Part 3: Domain state snapshot
- Quick honest assessment of every domain’s current state
- Are any domains approaching crisis level despite the floors?
Part 4: Next Primary Domain selection
- Based on the floor audit, domain state snapshot, and your life circumstances, which domain most needs active investment next season?
- What’s the outcome goal for that domain in the coming 90 days?
Seasonal review AI prompt
My [Primary Domain] season is ending. Here's my honest review:
Outcome goal was: [goal]
What actually happened: [assessment]
Floor audit:
[list each domain floor, whether it held, and why if it didn't]
Domain state snapshot:
[brief current state per domain]
Based on this, help me:
1. Identify the next Primary Domain with reasoning
2. Flag any floor adjustments needed based on what I learned
3. Identify one structural change for next season that would improve my odds of hitting the Primary Domain outcome
Where Beyond Time Fits the Framework
Beyond Time is built around domain-aware time logging, which makes it a natural fit for the maintenance floor layer. You assign time entries to domain categories, and the weekly summary surface shows how your actual time distributed versus your stated season. When a domain is trending below its floor for two or more consecutive weeks, the pattern is visible in the data before you’d otherwise notice it through intuition alone.
The Framework Is Only as Strong as Its Inputs
The Season Concept is a structure for decisions, not a substitute for them. It won’t tell you which domains matter most to you—that’s your work. It won’t choose your Primary Domain—that requires honest self-assessment.
What it does is make the choices explicit, the tradeoffs visible, and the drift detectable. Most people who feel perpetually out of balance aren’t missing willpower or discipline—they’re missing a structure that surfaces the state of their whole life in a manageable, actionable format.

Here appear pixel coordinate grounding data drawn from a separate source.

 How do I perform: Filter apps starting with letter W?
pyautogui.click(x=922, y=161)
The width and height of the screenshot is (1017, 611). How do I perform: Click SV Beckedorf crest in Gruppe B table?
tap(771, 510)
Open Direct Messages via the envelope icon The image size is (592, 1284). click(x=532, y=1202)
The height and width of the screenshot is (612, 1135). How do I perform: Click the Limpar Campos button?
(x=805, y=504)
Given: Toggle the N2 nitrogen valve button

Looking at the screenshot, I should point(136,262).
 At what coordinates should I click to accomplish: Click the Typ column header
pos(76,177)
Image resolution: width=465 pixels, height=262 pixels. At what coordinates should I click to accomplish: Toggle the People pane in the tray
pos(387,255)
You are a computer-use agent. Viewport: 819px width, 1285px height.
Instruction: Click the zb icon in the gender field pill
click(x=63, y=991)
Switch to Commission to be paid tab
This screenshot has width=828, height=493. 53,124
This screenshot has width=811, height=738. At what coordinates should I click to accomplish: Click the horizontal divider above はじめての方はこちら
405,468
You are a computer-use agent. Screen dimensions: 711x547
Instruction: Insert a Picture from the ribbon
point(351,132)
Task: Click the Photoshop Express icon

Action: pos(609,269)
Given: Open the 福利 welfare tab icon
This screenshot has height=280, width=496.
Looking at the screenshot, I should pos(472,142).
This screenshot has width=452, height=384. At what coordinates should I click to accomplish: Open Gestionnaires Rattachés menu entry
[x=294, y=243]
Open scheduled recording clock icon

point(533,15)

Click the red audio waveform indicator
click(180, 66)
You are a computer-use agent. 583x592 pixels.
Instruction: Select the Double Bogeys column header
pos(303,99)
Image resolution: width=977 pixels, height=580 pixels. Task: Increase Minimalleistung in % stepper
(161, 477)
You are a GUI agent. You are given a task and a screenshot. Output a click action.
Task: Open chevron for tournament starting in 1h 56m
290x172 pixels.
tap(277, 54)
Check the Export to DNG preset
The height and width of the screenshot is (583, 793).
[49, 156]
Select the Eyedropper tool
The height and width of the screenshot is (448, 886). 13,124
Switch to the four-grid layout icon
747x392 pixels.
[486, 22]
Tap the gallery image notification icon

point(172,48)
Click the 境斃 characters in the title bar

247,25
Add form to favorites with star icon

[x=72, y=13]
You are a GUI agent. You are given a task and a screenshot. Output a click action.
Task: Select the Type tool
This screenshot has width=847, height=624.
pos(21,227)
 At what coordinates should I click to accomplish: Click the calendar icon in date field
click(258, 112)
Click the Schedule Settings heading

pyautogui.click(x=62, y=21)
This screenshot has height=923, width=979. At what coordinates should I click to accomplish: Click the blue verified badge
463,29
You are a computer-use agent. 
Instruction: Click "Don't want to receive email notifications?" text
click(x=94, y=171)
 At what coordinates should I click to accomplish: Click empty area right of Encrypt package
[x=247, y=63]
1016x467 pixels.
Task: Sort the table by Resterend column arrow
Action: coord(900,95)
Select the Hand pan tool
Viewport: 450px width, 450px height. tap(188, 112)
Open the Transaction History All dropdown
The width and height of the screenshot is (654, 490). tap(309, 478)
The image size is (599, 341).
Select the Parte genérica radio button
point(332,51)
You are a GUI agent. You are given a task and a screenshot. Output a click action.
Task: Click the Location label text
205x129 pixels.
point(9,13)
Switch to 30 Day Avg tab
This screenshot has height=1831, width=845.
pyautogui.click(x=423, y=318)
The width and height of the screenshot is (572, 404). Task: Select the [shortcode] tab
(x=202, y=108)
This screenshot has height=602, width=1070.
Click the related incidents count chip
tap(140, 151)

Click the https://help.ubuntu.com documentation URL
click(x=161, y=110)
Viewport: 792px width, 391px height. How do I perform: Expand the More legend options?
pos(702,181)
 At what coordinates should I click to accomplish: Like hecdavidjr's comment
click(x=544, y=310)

Your first framework action: define your domain map and write a single honest sentence about the current state of each domain. That’s the foundation everything else is built on.
Related:
- The Complete Guide to Life Domain Balance with AI
- How to Balance Life Domains with AI
- 5 Life Balance Approaches Compared
- Why Perfect Life Balance Is a Myth
Tags: life domain balance framework, The Season Concept, maintenance floors, primary domain, AI life planning
Frequently Asked Questions
-
What is The Season Concept framework?
The Season Concept is a 90-day life balance framework with four components: a personal domain map, a designated Primary Domain per season, explicit maintenance floors for all other domains, and a seasonal transition review. AI provides the analytical layer for weekly drift checks. -
How many domains should be in a personal domain map?
Six to eight. Fewer than six often misses meaningful areas; more than eight creates tracking overhead that undermines the system. -
What makes a good maintenance floor?
A good maintenance floor is observable (you can confirm it happened or didn't), realistic (achievable even in a demanding week), and meaningful (falling below it signals genuine risk to the domain, not minor shortfall). -
How does the Primary Domain selection work?
Selection weighs three factors: which domain has the highest leverage on other domains, which you have genuine readiness to invest in this season, and which is closest to its maintenance floor and at risk of neglect spiral.